You should appeal immediately. If you appeal within 10 days after being notified that your disability benefits are being ceased, you can ask that your disability benefits continue while you appeal the decision cutting off your benefits. You may also want to talk with an attorney about representation on your case, but you should file the appeal immediately.
My doctor says I am disabled so why is Social Security denying my Social Security disability claim?
Social Security's position is that it is not up to your doctor to determine whether or not you are disabled. It is up to them and they will make their own decision regardless of what your doctor thinks or says.
VA says I am disabled, so why is Social Security denying my Social Security disability claim?
It is Social Security's position that VA decisions are not binding upon them. Social Security and VA have very different standards for approving disability claims.
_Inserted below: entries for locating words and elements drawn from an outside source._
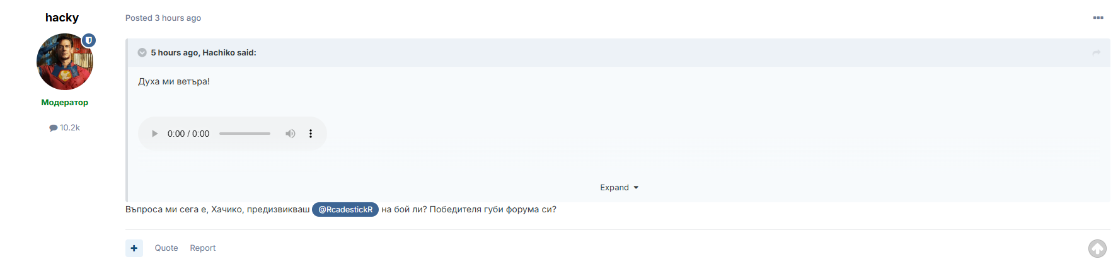Click the moderator badge shield icon
Viewport: 1118px width, 264px height.
89,40
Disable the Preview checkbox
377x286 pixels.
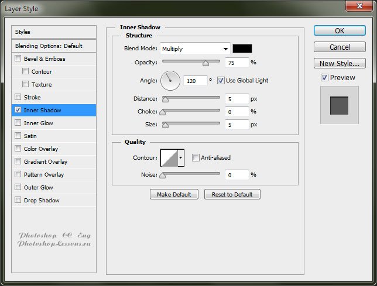click(x=324, y=77)
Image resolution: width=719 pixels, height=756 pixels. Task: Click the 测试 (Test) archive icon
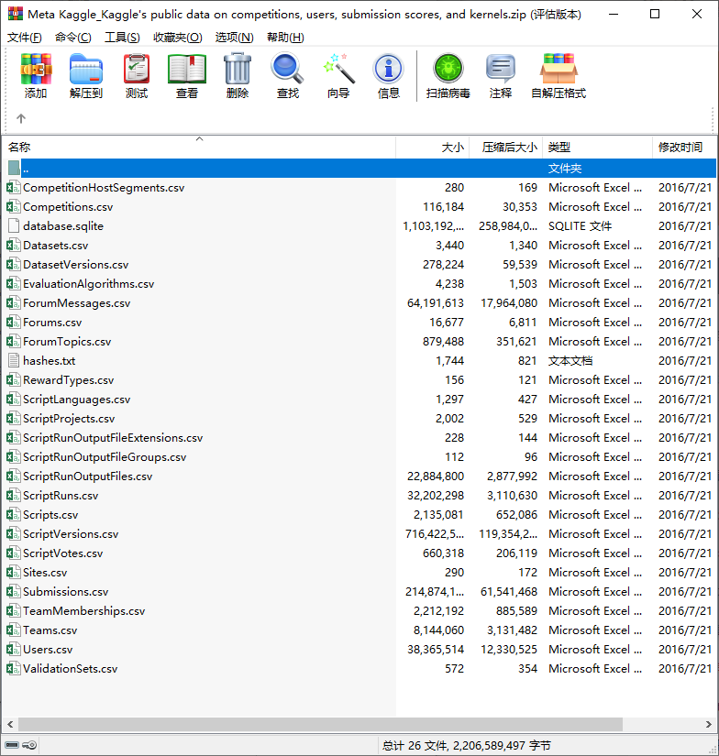click(137, 71)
I am 60% disabled. Do I get 60% of my Social Security disability benefits?
No. There are no percentages of disability in Social Security disability determination. For purposes of Social Security disability benefits, you are either disabled or not disabled. There are no percentages of disability, nor any percentages of disability benefits.
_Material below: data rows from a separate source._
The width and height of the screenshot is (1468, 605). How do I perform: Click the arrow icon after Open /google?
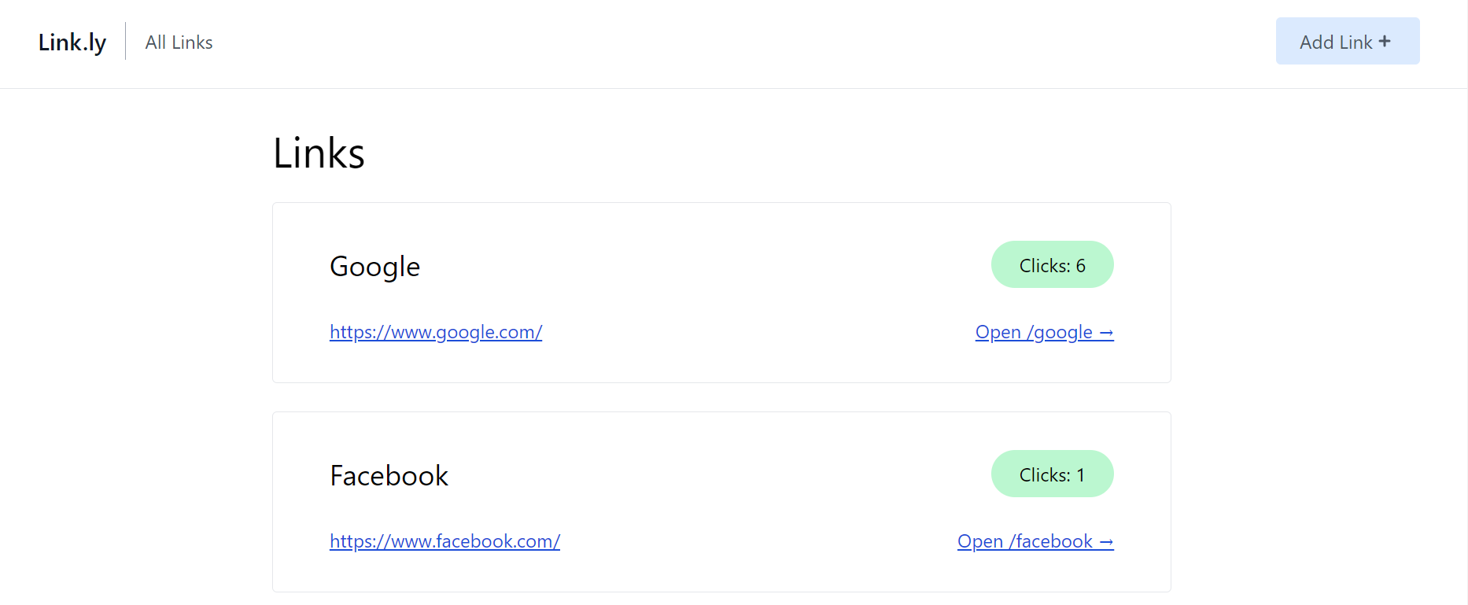(x=1106, y=333)
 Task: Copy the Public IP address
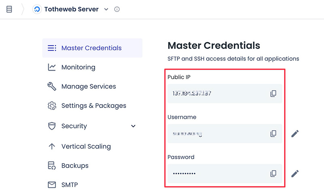273,94
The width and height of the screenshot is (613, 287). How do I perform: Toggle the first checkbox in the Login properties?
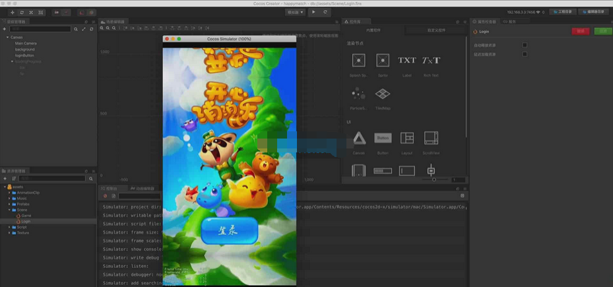[525, 45]
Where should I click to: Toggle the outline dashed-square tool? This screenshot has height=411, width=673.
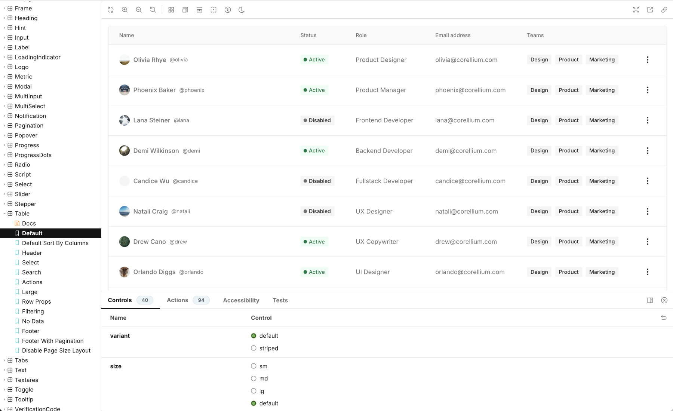213,10
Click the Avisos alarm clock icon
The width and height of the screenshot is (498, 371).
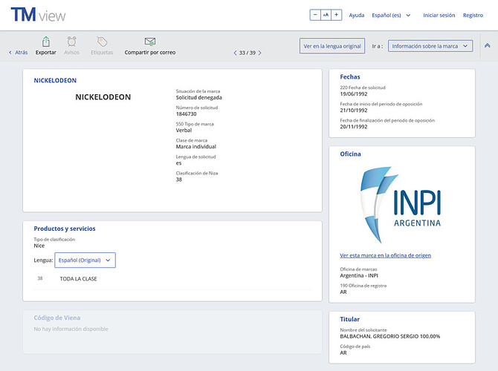pos(71,42)
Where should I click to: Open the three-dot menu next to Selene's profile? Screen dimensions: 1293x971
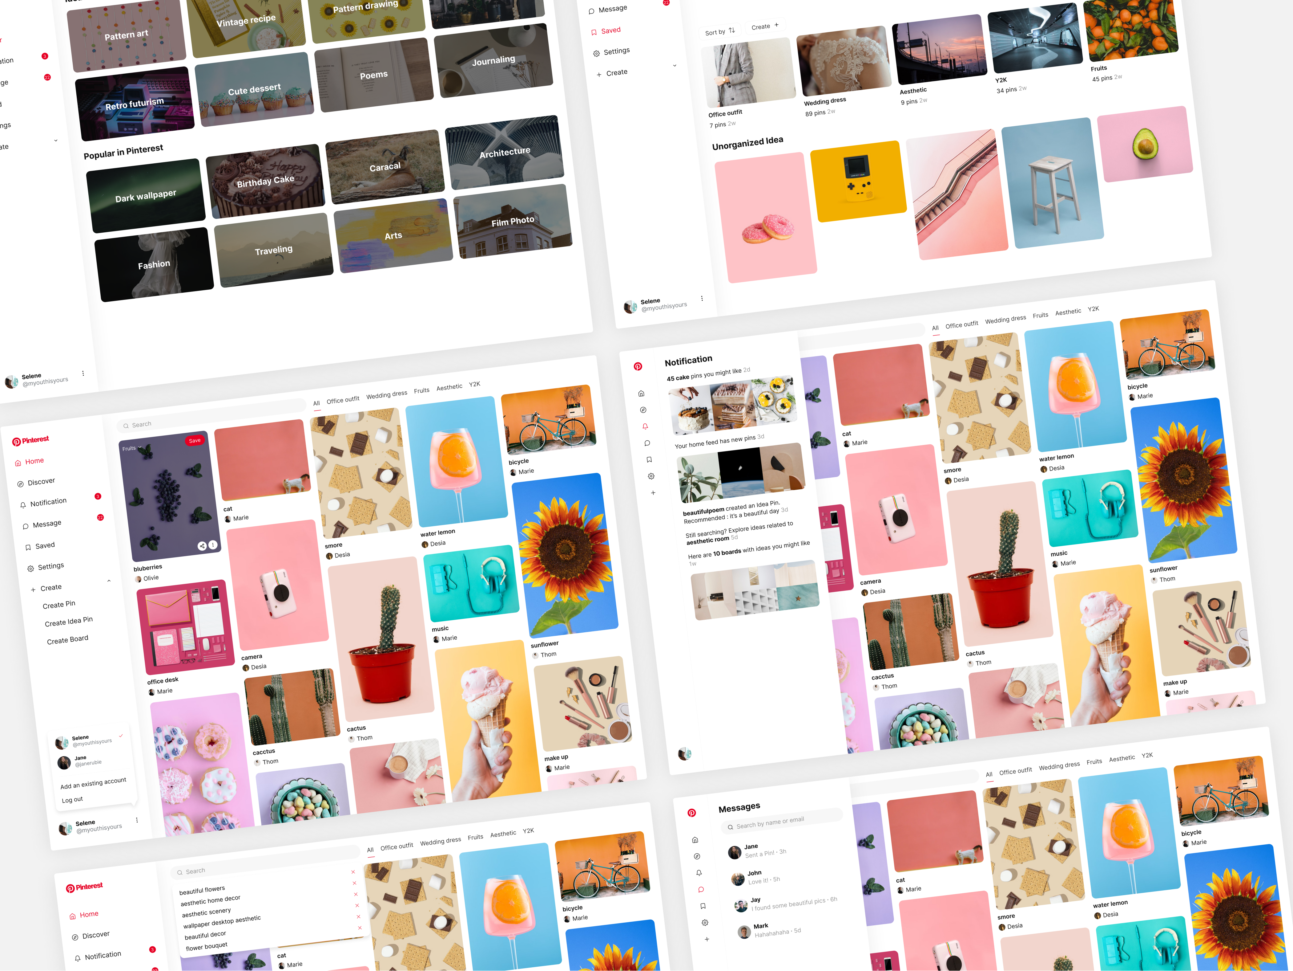point(137,820)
I am disabled by mental illness. Can mental illness serve as the basis for a Social Security disability claim?
Yes. Mental illness is a frequent basis for awarding Social Security disability benefits.
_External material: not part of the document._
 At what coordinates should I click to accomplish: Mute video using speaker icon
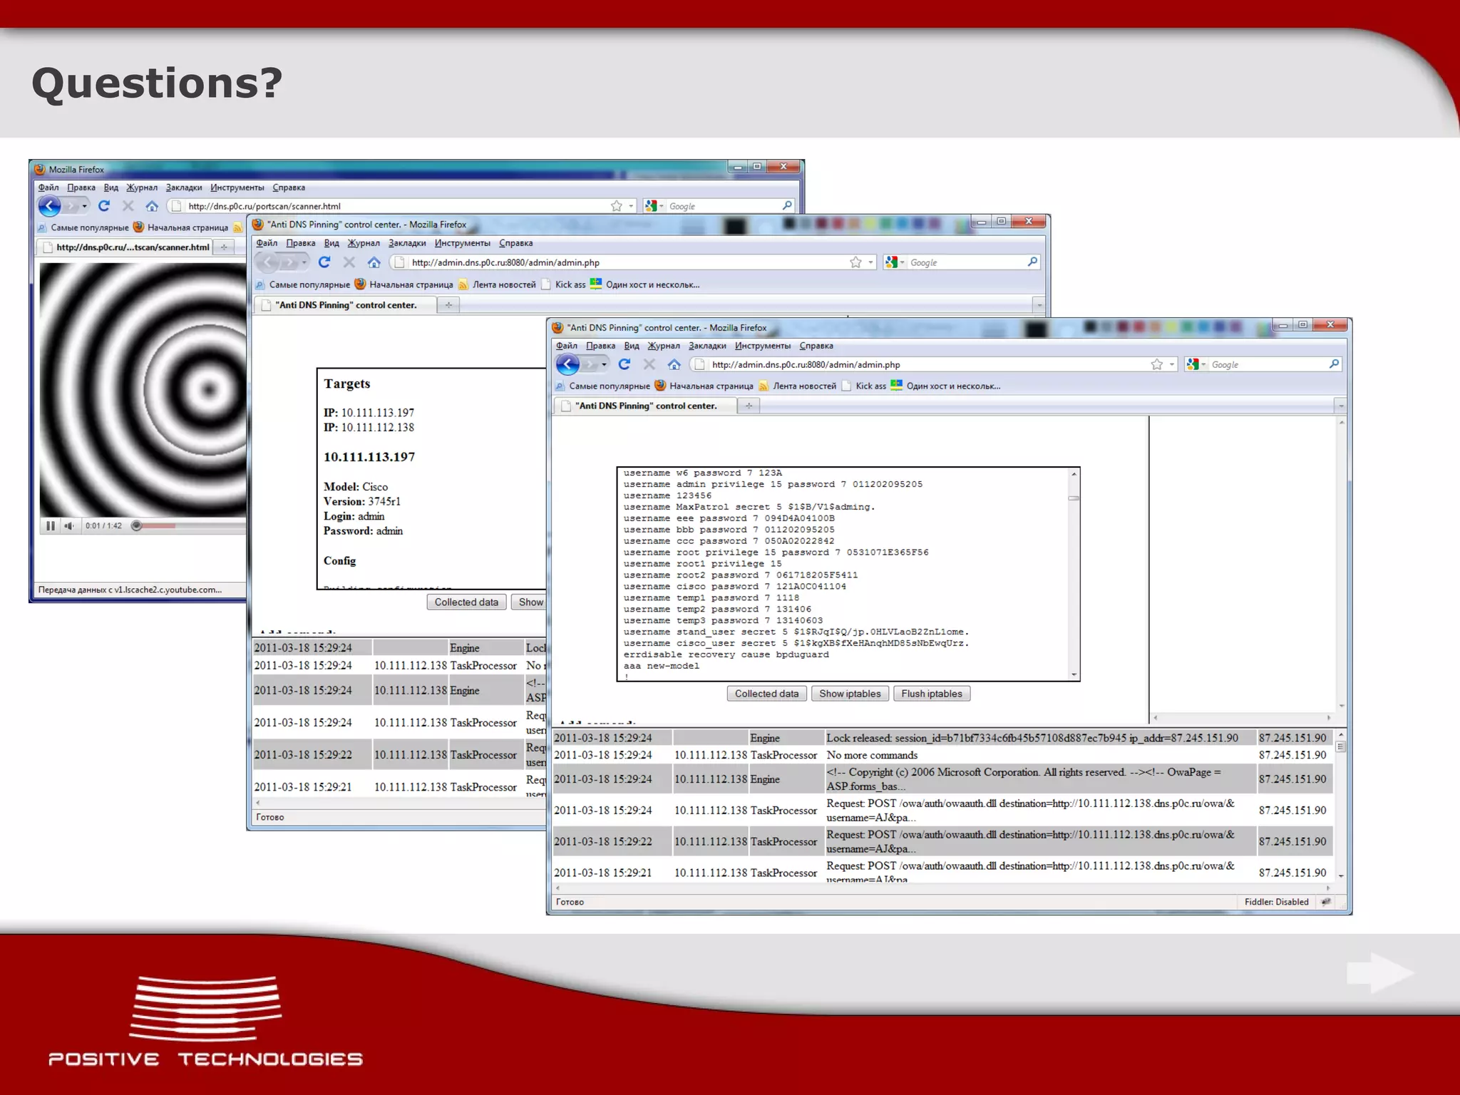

How long does it take before Social Security makes a decision once I file a claim for Social Security disability benefits?
In most cases Social Security makes the first decision within four months.
How long does it take for Social Security to make a reconsideration determination on my Social Security disability claim?
In most case Social Security makes the reconsideration determination within four months.
How long does it take for Social Security to act upon a request for Appeals Council review?
About a year, maybe longer. The length is determined by the Appeals Council.
I am disabled. I need help with medical bills even more than I need a cash income. How do I get help with medical bills?
Getting help with medical bills is usually tied up with getting cash benefits, that is, you don't start getting help with medical bills until after you start getting the monetary benefits, so you have to keep going with the Social Security disability claim in order to get the help with medical bills.
What is the difference between Medicare and Medicaid?
The short answer is that Medicaid is a poverty program and Medicare is not. Many disabled people who get Medicaid get it because they are on Supplemental Security Income (SSI). This is called "categorical" Medicaid eligibility. To get SSI and thereby get Medicaid you have to be poor and disabled. Medicaid pays doctors at very low rates. People who have only Medicaid can have a hard time finding doctors willing to take them on as patients. Medicaid does pay for prescription medications. Medicaid can go back up to three months prior to the date of a Medicaid claim. Note that it is possible to apply for Medicaid directly — through a local Medicaid office — without having a companion claim for SSI. For Medicare it does not matter whether you are rich or poor. If you have been on Disability Insurance Benefits, Disabled Widows or Widowers Benefits or Disabled Adult Child Benefits for 24 months you qualify for Medicare. The good thing about Medicare is that it pays doctors at a higher rate than Medicaid. Almost all doctors are happy to take Medicare patients. The bad things about Medicare are that it does not begin until after a person has been on monetary disability benefits for two years and that it generally does not pay for prescription medications.
If I get Social Security disability benefits will I get Medicare?
If you are approved for any kind of Social Security disability benefit other than SSI you will get Medicare after you have been entitled to Social Security disability benefits for two years.
If I get Social Security disability benefits will I get Medicaid?
If you are approved for SSI you will get Medicaid. It is possible to get both Medicare and Medicaid if you are entitled to SSI and some other type of Social Security disability benefit.